A quick fix of sugary, fatty snacks or a cigarette may jump start your mood at a down moment. But as that pick-me-up quickly wears off, the unhealthy consequences remain. Instead of that harmful route, take another path – with a few minutes of walking.
A group of 16 addicted smokers and 18 regular snackers kept track of their moods and urges, while either taking regular 10-minute brisk walks during the study or remaining inactive. Researchers found that the short, brisk jaunts were enough to cream the cravings – and have a positive effect on mood. Those who walked were able to go longer between smokes or a snack, compared with those folks who remained inactive.
“Moderate exercise clearly reduced the urge for these unhealthy substances,” says study author Robert E. Thayer, Ph.D., from California State University, Long Beach, author of the book Biopsychology of Mood and Arousal (Oxford University Press). “When people look for something to pick up their moods, they may be able to substitute a walk for that cupcake or cigarette.”
Previous research has suggested a biochemical basis for this mood-boosting effect – that exercise stimulates production of chemicals in the brain that help make us feel better. Dr. Thayer, though, thinks there’s a lot more to it than that. “Exercise stimulates not just the brain but a whole number of different systems in the body, as well. It simultaneously acts upon our cardiovascular system, our glands, our breathing and more.”
Since people use all sorts of substances to manipulate their moods, this research points out healthier ways to go about it. “Of course, this is nothing new to someone who exercises regularly,” says Dr. Thayer. “They already know exercise is the magic elixir – decreasing appetite and improving one’s mood.” A short burst of exercise can do this, but long-term benefits of regular exercise itself – weight loss and a healthier heart – shouldn’t hurt in keeping your spirits high.
For example, Leslie Arnim is an expert on weight-loss plans. At the age of 42, she knows all the diets that don’t work. Several years ago, at 360 pounds, she joined Weight Watchers. (She had to lose 15 pounds before her weight would register on their scale.) The fat began to drop away, but frustration grew.
“I was craving foods and feeling deprived. I hated the idea of living the rest of my life with a scale in my pocket and a weekly diary to fill out!”
That’s when Leslie joined a walking club and began a walking habit that has taken her from a size 56 to a size 14 and kept her there.

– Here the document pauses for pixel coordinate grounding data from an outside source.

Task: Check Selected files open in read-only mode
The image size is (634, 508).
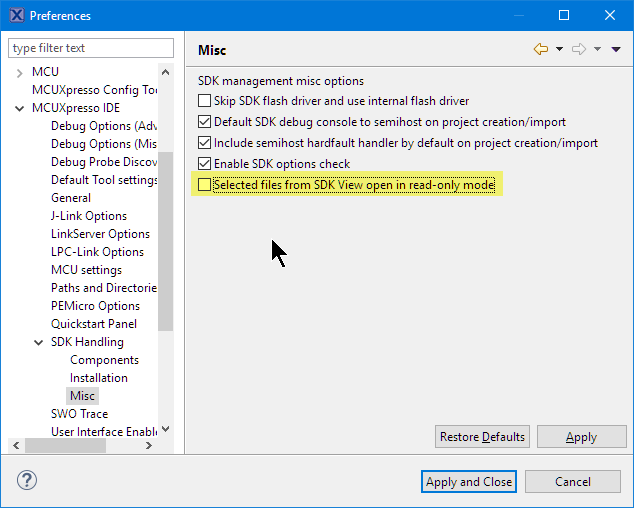Action: [x=205, y=185]
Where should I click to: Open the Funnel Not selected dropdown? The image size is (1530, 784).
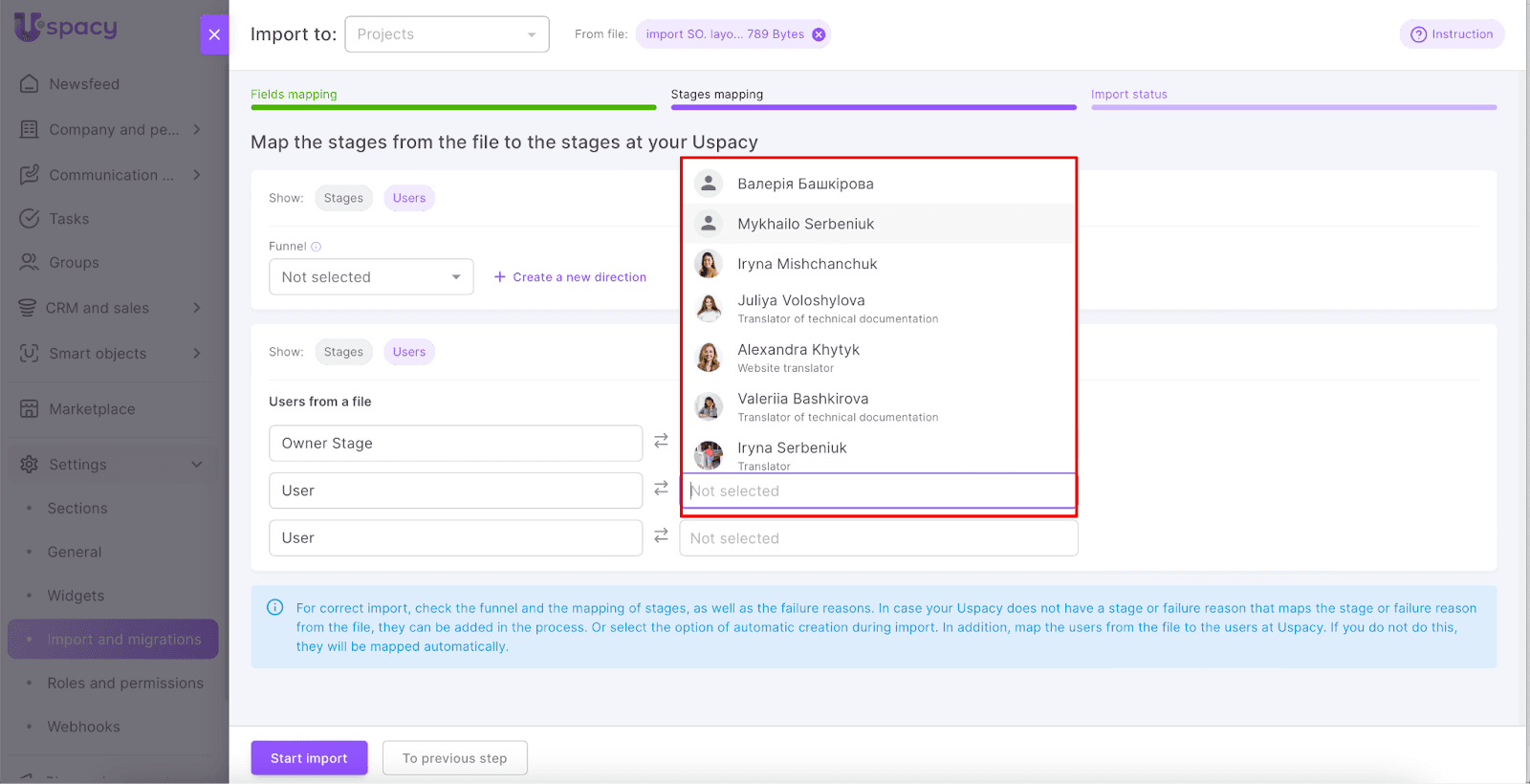371,277
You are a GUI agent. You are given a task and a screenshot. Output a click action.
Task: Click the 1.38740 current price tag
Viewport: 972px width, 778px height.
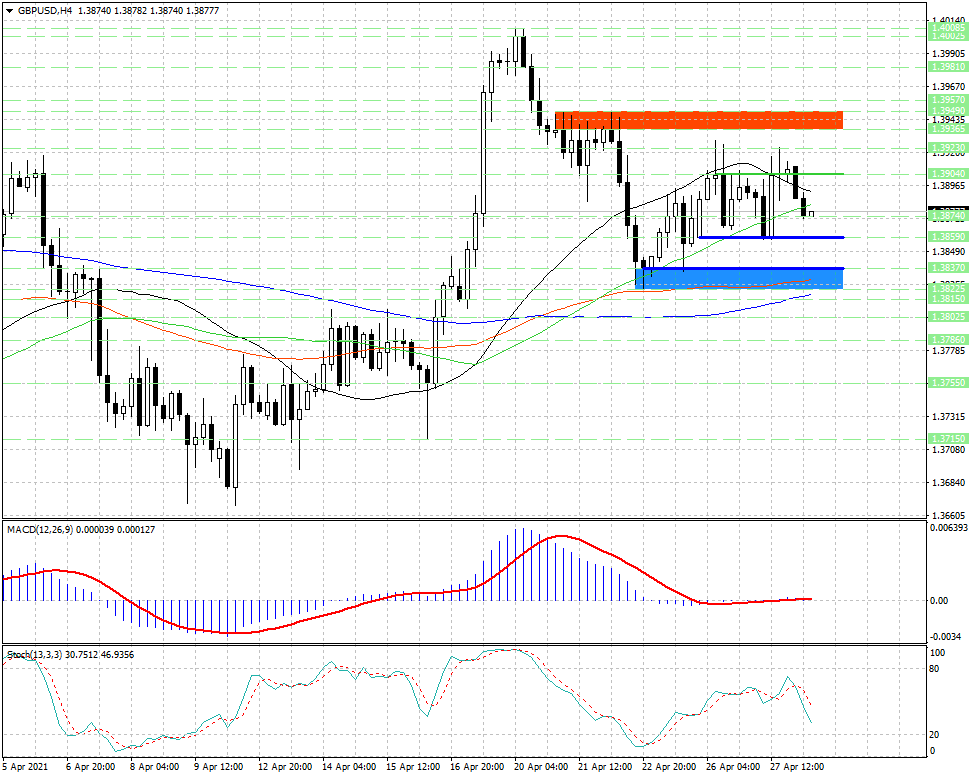pos(948,216)
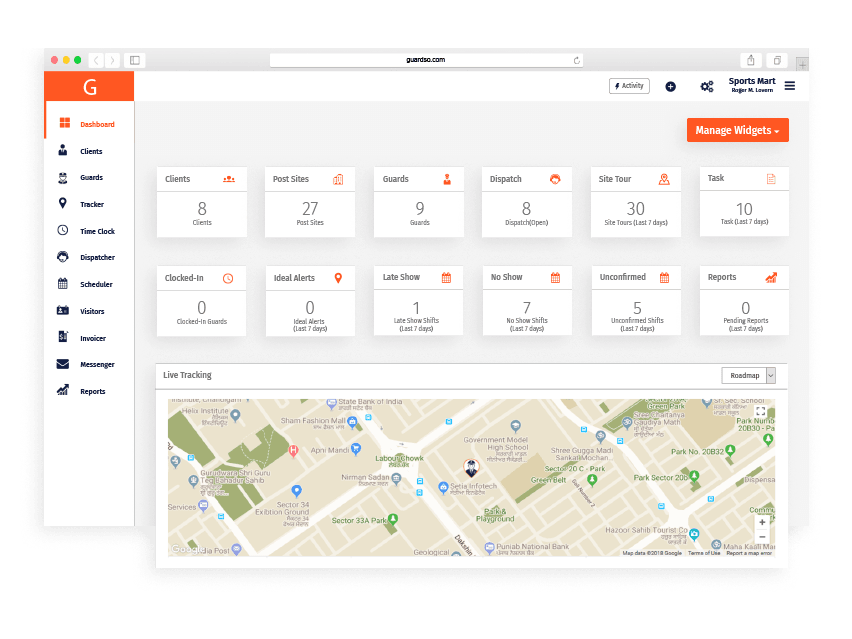
Task: Select Tracker in the sidebar
Action: (89, 204)
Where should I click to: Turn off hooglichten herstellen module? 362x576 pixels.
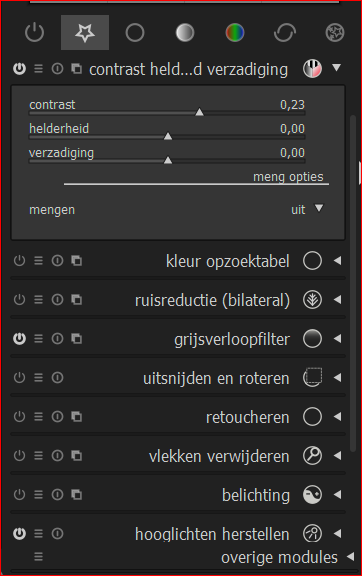(19, 533)
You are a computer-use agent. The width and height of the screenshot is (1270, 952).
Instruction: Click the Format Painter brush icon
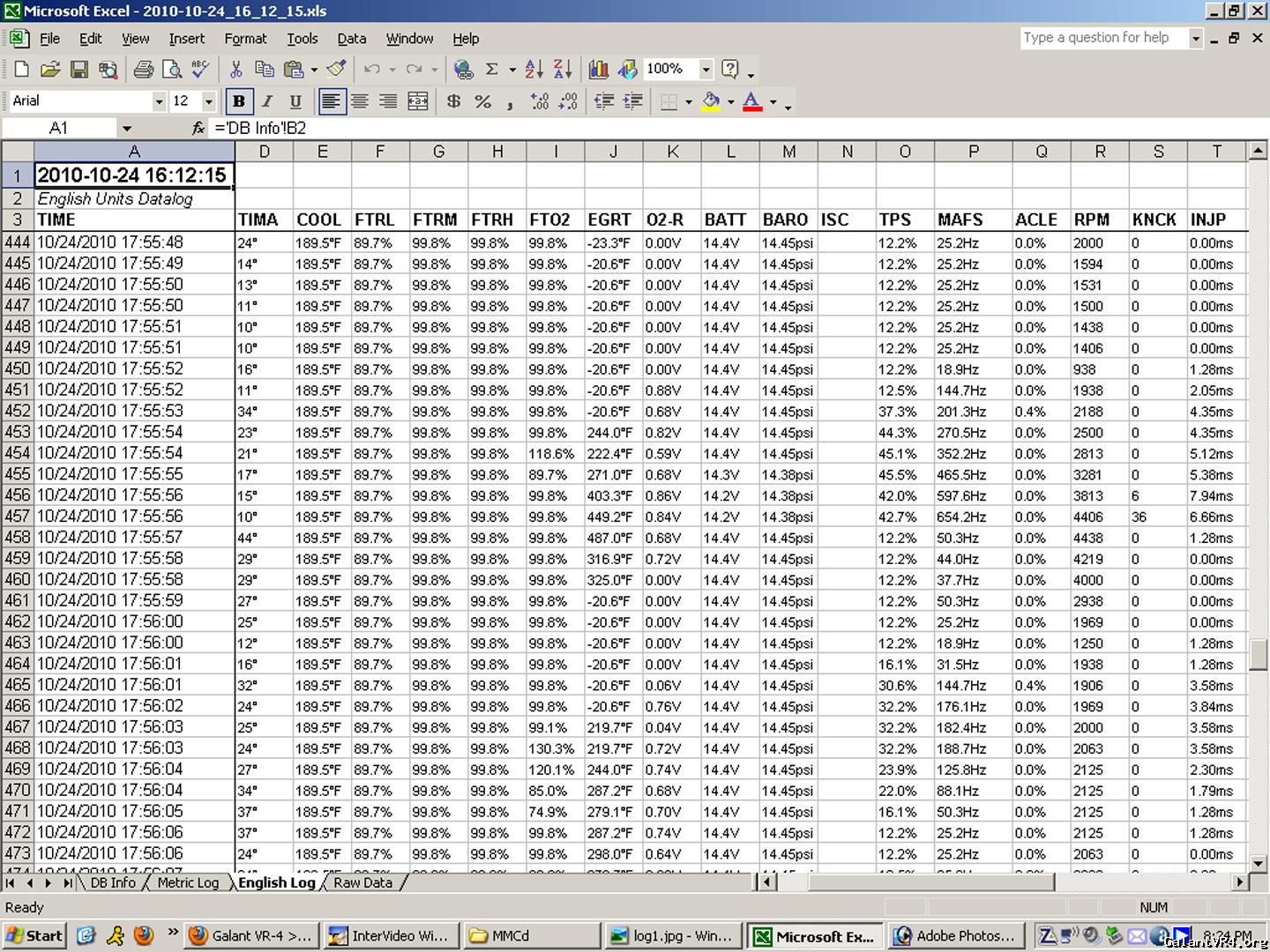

“When I first started to walk, my knees and hips hurt terribly. I consulted my doctor, and he said it was probably because of my weight. The pain was not as dangerous as the fat. I just needed to keep at it, slowly.
“The pain would come and go. It seemed that every time I lost another 30 or 40 pounds, the aches would start again. My body was adapting to the changes brought about by my weight loss.
“The logbook that the walking club offers really helped me during those painful days. I would write down how far I walked and how I felt. Just keeping a record really improved my mood. It kept me in touch with my accomplishments.
“My knees are fine now, my hips no longer ache, and I have no sign of osteoarthritis.
“As far as my eating habits are concerned, I eat when I’m hungry. Some days I eat a little more than I need, sometimes a little less. It all seems to balance out. I did a lot of reading about eating and emotions, and I got some counseling on how I use food to soothe myself. I watch my emotions more than I watch my calories. It works for me.
“I lost my weight slowly (over a two-year period), and my face fared pretty well. But I still had lots of sagging skin on my belly and thighs. I used to look like one of those Chinese dogs, all wrinkly. But I haven’t had any cosmetic surgery, and my skin actually seems to be shrinking as I continue to walk and work out.
“My personal life and my professional life have really picked up since I lost weight. I try to walk in the evenings, but sometimes I get caught up in everything, and I slack off and the weight comes back a little. Then I fall back on the walking club. Having the log and reading the newsletters help inspire me and get me motivated again. I use lots of walking tapes to keep from being bored!
“Today my routine is varied. Some days I walk, some days I do aerobics – and some mornings I just lie in bed and smile at my muscles.”